I’m comparing variations in the proposal, not the PEP with the status quo. When we are limiting what plugins are allowed to do, which we need to do to benefit static tooling, I think we should have reasons to do so.

I think I addressed this in the PEP draft, but it is the same as a normal dynamic field; it’s up to the backend to specify it. In the Torch example we’ve been using, the pin is only added when building the wheel, and it’s based on the version of PyTorch you built with. My dynamic-metadata work has a way for plugins to specify which fields are Dynamic.

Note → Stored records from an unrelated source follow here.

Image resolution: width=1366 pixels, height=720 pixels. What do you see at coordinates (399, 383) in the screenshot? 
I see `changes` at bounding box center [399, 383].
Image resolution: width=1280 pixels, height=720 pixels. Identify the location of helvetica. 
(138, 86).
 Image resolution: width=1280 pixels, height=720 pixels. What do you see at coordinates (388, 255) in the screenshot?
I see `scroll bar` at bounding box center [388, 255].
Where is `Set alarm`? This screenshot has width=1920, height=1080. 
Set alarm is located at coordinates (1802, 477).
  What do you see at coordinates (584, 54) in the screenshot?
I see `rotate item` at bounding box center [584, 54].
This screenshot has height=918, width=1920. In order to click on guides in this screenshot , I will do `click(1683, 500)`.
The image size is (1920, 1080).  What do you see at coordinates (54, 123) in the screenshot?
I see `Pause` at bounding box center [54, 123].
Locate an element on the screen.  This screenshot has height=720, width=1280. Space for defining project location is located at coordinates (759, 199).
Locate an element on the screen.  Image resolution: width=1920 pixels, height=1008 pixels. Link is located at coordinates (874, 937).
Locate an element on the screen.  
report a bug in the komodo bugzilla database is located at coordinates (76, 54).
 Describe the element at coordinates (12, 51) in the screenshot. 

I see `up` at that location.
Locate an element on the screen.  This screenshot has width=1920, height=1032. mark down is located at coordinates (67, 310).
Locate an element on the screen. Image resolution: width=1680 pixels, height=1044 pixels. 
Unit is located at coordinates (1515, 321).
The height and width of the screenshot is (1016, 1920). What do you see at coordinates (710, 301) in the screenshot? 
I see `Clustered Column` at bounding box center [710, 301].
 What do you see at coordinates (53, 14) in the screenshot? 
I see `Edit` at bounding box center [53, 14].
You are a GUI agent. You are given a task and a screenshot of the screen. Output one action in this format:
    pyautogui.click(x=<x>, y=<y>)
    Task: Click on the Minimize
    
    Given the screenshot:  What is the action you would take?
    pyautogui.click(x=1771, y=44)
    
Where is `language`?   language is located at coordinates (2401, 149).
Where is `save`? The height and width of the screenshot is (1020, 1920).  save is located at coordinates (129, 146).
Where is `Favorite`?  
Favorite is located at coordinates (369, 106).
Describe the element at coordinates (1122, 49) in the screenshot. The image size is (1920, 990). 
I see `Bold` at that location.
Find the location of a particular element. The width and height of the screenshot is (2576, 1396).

Oh, I see what you mean, that could allow the wheel process to legally replace it. I think I need a bit more text around this in the PEP; I think a backend should not remove anything statically defined in pyproject.toml.

Let’s drop (3). I’ll reword to just go with (1) and (2), which I think are enough to ensure this supports the dependency pinning use case, and if it doesn’t, it looks like it would need a further PEP anyway. I’m convinced from the above that “tightening” is not specifiable as things stand now.

I didn’t want to design us into a corner where backends could not possibly provide the specification the user needs. However, if the static and dynamic items together can’t resolve, I’d say that’s an issue with specification, and not dynamic metadata, so let’s leave off narrowing. (Deduplication never mattered, as the dynamic portion could just not add the item that is already in the static portion; instead of allowing it, we can just let backends handle that if they care).

Edit: I’ve updated the text in my branch.

I understand that, but if you have one build backend output the core metadata by restricting, tightening, or simplifying the requirements into one form, and a different build backend output the requirements into a different form, then suddenly you can switch from hatchling to flit-core and end up installing completely different versions of your dependencies and completely different transitive dependencies when you do pip install ..

See PEP 808: Partially Dynamic Metadata by henryiii · Pull Request #4598 · python/peps · GitHub!

I’ve added comments on the PR. There’s one major point I think needs to be raised here - I’m strongly against the special casing of the license field. As I said earlier in the thread, I think the feature should work purely in terms of the basic data structures (tables and arrays) and not include any semantics relating to individual fields.

If extending license metadata is useful, it should be handled by a separate PEP that allows license to be an array of strings (which I assume would semantically be the same as combining the array values using the AND operator). This PEP would then automatically support that form, with no need for special casing.